Montefiore and the Politics of Emancipation
In March 1846, Moses Montefiore, an unusually tall, clean-shaven, traditionally observant, and inordinately wealthy English Jew, crossed the Dvina river in his luxurious private carriage, braving the thawing ice floes in order to travel along Russia's notoriously poor roads to St. Petersburg, the capital. His appearance was extraordinary in every sense, and he meant it to be so. He arrived wearing the scarlet uniform of a Sheriff of London, with gold epaulets, a plumed hat, and a sword by his side.
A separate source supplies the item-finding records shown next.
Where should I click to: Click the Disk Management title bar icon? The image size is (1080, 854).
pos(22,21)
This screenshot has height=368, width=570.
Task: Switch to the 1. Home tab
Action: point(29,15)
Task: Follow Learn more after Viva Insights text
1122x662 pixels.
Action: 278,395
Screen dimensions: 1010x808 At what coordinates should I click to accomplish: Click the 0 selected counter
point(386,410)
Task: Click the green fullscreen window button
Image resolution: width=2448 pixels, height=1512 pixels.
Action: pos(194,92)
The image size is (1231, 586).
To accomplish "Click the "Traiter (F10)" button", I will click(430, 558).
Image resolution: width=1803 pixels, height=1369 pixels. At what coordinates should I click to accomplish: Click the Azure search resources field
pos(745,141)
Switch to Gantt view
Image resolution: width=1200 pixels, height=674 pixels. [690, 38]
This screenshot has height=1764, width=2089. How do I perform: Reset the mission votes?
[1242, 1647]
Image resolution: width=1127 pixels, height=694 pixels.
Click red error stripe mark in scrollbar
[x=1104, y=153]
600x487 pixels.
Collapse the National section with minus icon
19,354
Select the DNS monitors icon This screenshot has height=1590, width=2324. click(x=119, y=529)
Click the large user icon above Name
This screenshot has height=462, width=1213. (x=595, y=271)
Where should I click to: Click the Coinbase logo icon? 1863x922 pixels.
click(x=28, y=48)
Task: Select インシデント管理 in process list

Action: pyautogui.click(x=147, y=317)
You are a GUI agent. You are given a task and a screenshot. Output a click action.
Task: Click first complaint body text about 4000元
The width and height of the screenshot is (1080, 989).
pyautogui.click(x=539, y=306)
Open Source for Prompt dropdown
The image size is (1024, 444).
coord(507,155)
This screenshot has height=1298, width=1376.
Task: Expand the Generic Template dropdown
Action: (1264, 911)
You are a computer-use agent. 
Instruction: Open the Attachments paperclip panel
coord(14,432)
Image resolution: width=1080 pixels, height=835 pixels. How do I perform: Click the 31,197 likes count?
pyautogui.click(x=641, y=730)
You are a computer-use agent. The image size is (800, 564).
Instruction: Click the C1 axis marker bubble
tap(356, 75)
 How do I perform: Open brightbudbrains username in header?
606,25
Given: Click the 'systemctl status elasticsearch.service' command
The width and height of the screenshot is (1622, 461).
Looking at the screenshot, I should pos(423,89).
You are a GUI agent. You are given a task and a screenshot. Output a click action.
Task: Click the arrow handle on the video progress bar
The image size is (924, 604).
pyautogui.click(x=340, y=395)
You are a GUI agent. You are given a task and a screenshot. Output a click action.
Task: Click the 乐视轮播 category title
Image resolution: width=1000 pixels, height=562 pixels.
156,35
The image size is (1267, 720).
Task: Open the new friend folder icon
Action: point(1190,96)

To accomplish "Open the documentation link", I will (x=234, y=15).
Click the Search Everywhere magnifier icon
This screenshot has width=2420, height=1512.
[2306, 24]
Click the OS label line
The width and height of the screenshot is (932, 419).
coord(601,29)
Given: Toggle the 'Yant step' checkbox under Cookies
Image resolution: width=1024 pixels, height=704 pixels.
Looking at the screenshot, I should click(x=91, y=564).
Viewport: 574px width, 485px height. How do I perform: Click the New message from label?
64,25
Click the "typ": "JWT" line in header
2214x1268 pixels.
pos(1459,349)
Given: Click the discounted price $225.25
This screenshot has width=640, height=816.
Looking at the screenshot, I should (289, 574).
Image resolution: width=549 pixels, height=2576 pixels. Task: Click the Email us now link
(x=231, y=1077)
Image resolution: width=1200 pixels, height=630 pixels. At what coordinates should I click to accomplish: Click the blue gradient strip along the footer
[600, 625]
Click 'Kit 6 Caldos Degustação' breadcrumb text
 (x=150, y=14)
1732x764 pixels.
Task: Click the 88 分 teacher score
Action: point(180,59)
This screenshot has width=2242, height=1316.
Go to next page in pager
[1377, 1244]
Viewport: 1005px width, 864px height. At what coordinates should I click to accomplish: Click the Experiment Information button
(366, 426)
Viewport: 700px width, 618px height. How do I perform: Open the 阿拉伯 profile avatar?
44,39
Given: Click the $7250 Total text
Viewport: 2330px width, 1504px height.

Once in the city, he made his way up the ladder of officialdom, first meeting with Tsar Nicholas I's important ministers and, ultimately, with the Tsar himself.
Montefiore encouraged Nicholas, who had ruled for decades over millions of Jews but had never before spoken to one, to follow the example of Western European countries and grant the Jews of his empire equal, or at least greater, rights. The officials and the Tsar himself resisted any such ideas, complaining about the baneful influence of the Talmud, the Jews' self-segregation through clothing and language, and their continued involvement in questionable economic practices such as smuggling and selling liquor to peasants on credit.
During his stay in Russia, Montefiore's fellow Jews celebrated him enthusiastically. In St. Petersburg, he met with delegations of Jews from across the Pale of Settlement and prayed with Jewish soldiers in the capital's barracks. Afterwards, on his way home, the 30,000 Jews of Vilna and the 36,000 of Warsaw welcomed him as a hero if not something of a messiah, the political futility of his visit notwithstanding. Montefiore's trip to Russia became part of the folklore of Russian Jewry, retold for generations, with each new version diverging further from reality.